You need to get some exercise: 85% of adults continue the same exercise patterns they establish during their senior year of college, and ~40% of college students exercise regularly (≥3 days per week).  Aside from the associated health benefits, exercise goes hand in hand with better grades. The causal effects are unclear, but in one study, students with a GPA of 3.5 or higher were three times more likely to exercise than those with lower grades [e].

If you go to a gym, the elliptical trainer is your best choice. Compared to a treadmill and stationary bike, an elliptical trainer activates more muscle groups simultaneously, and as shown in the chart, to a greater degree (the bars show excess muscle activity of the elliptical over the treadmill and bike). Also: less joint strain than the treadmill. What should you listen to while exercising? See the last section on the next page.

[8] Bring those classic rock and R&B playlists with you

I arrived at college in 1980 (the inception of a decade-long musical graveyard) when many people turned off the radio and instead listened to classic rock and rhythm & blues produced from 1965 to 1978. I notice you like this music as well. Now you can substantiate to today’s generation why that era’s music was objectively “better”.

The Million Song Dataset is a database of western popular music produced from 1955 to 2010. As described in Scientific Reports(affiliated with the publication Scientific American), researchers developed algorithms to see what has changed over time, focusing on three variables: timbre, pitch and loudness. Timbre is a proxy for texture and tone quality, terms which reflect the variety and richness of a given sound. Higher levels of timbre most often result from diverse instrumentation (more than one instrument playing the same note). Pitch refers to the tonal structure of a song: how the chords progress, and the diversity of transitions between chords.  Since the 1960’s, timbral variety has been steadily declining, and chord transitions have become narrower and more predictable.

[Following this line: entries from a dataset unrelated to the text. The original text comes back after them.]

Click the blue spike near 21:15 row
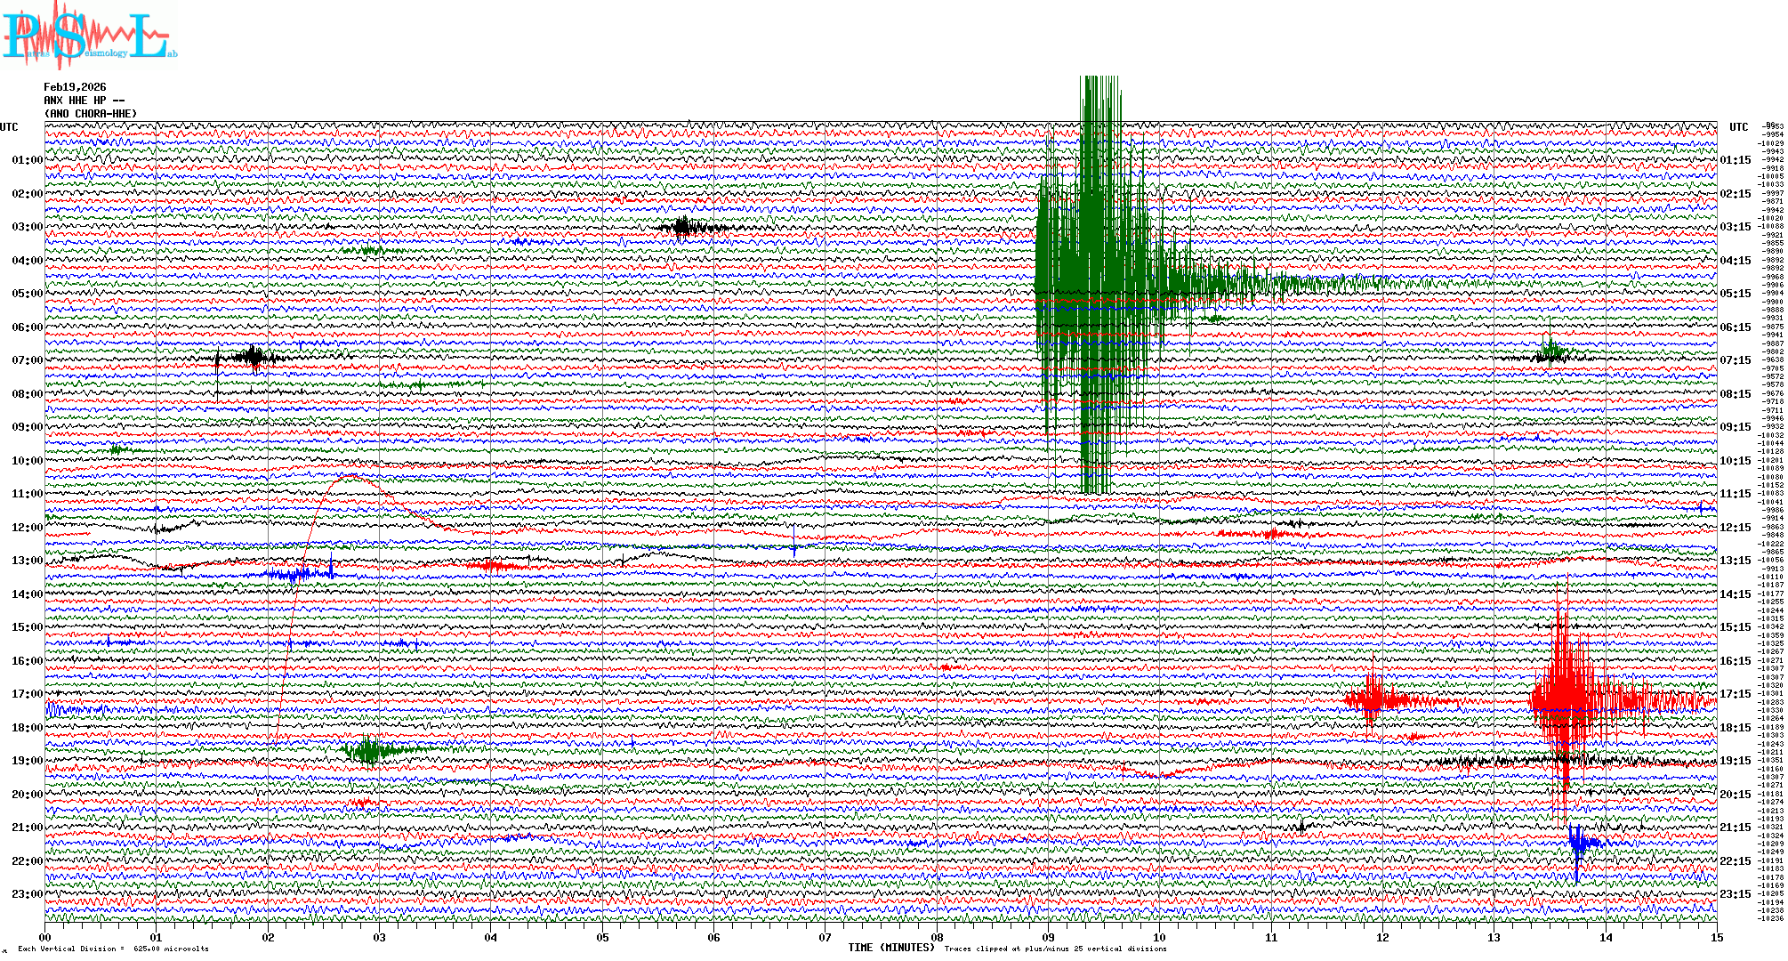The image size is (1788, 961). [x=1578, y=844]
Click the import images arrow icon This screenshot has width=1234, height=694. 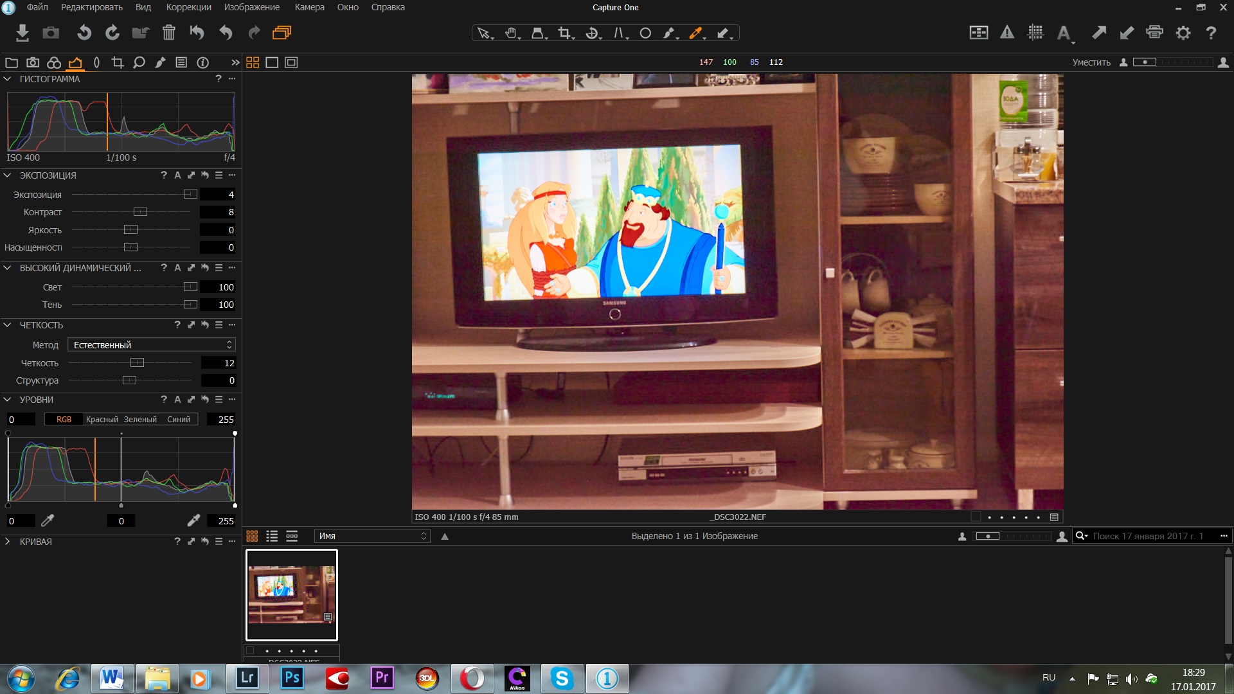(x=22, y=33)
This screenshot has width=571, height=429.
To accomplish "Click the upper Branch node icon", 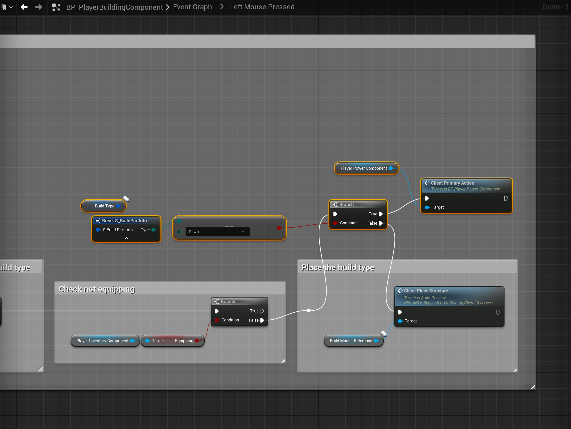I will tap(335, 205).
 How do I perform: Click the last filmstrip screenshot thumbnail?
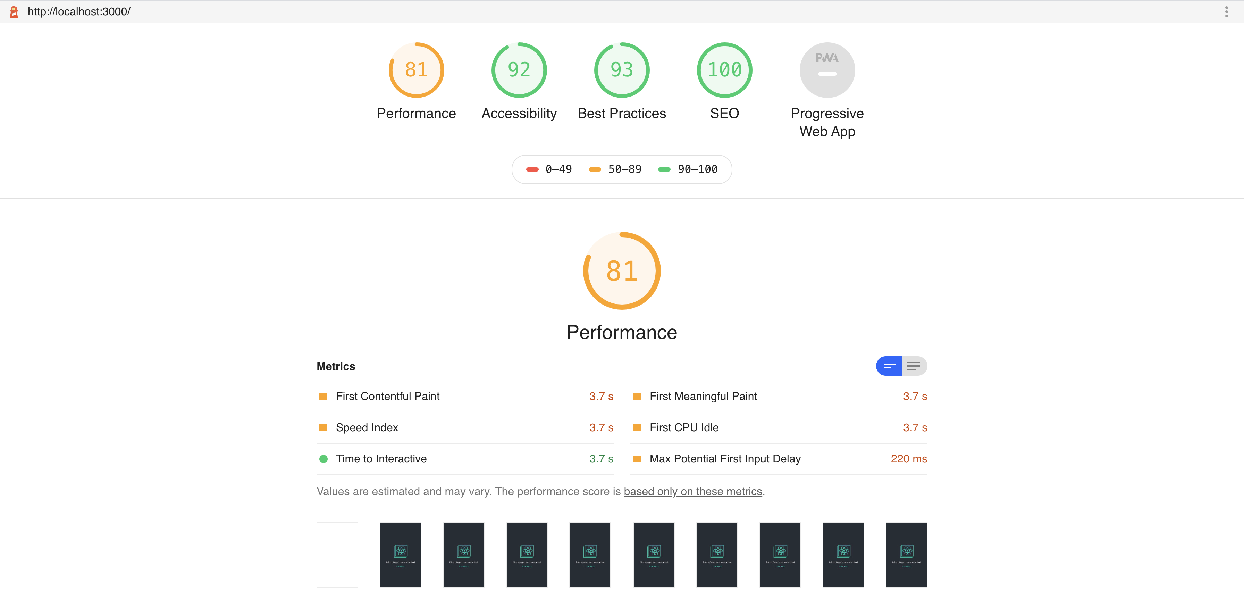[x=906, y=555]
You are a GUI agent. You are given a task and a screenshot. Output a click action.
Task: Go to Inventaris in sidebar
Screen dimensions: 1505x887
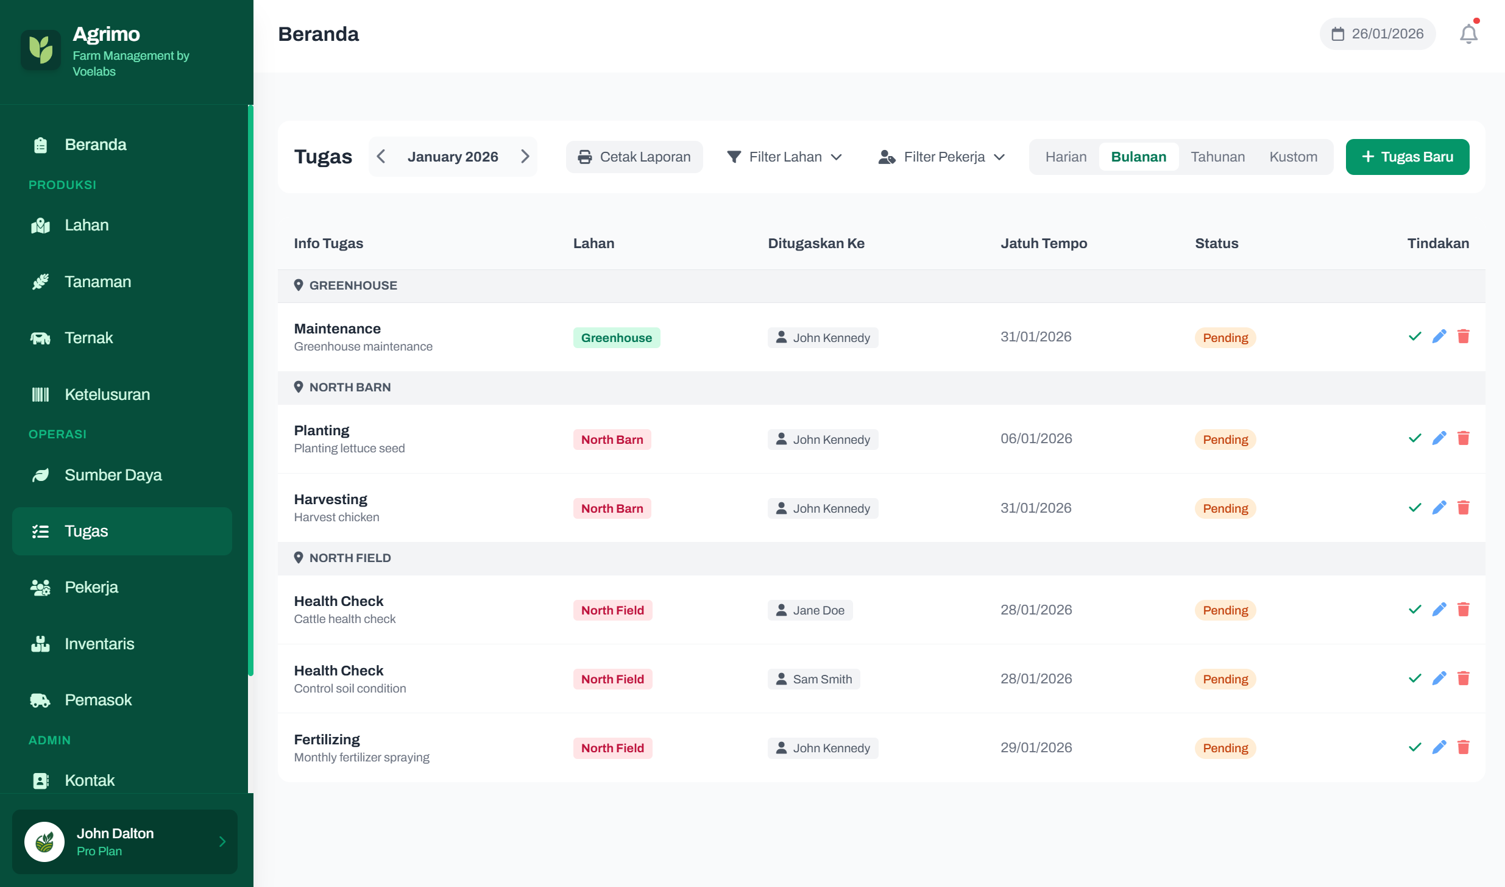click(x=99, y=644)
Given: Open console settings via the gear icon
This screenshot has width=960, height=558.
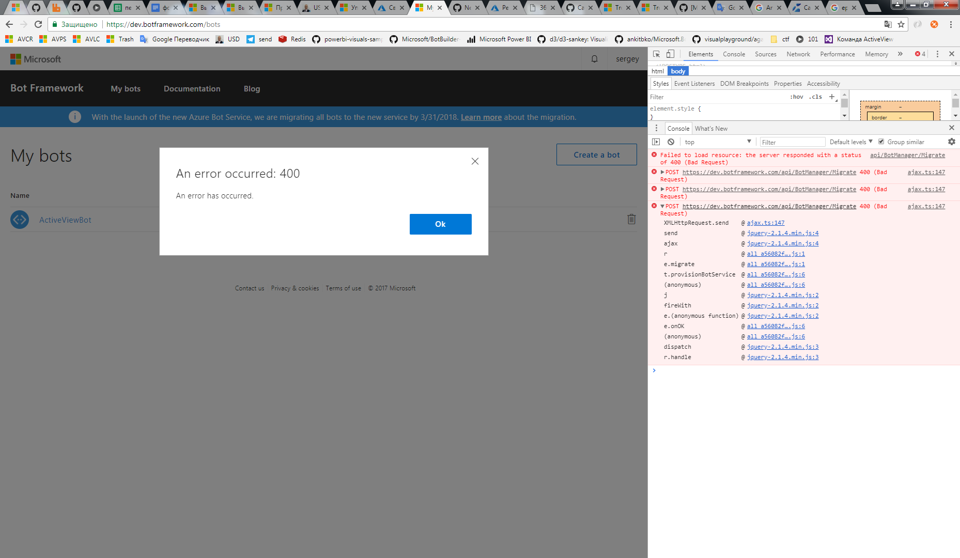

The researchers also found that popular music has gotten a lot louder. The median recorded loudness value of songs by year is shown in the second chart. One illustrative example: in 2008, Metallica fans complained that the Guitar Hero version of its recent album sounded better than it did on CD. As reported in Rolling Stone, the CD version was re-mastered at too high a decibel level, part of the Loudness Wars affecting popular music.

Overall, the researchers concluded that there has been a “progressive homogenization of the musical discourse”, a process which has resulted in music becoming blander and louder. This might seem like a reactionary point of view for an adult to write, but the data does seem to back me up on this. All of that being said, I do like that Method Man-Mary J. Blige duet.

Have a great time at college. Whether you become a mathematician or drummer, I know you’ll be a great one.


[a] “Are Tenure Track Professors Better Teachers?”, NBER Working Paper 19406, Figlio, Schapiro and Soter, September 2013.

[b] “Peer effects and alcohol use among college students”, Kremer (Harvard) and Levy (Mathematica Policy Research), July 2003.  

[c] “Alcohol Consumption, Sleep, and Academic Performance Among College Students”, Journal of Studies on Alcohol and Drugs, Singleton and Wolfson, May 2009.

[d] “Hard Times: College Majors, Unemployment and Earnings: Not All College Degrees are Created Equal”, Georgetown Center on Education and the Workforce, January 2012.

[e] “The association between study time, grade point average and physical activity participation in college students”, Medicine & Science in Sports & Exercise, American College of Sports Medicine, 2009.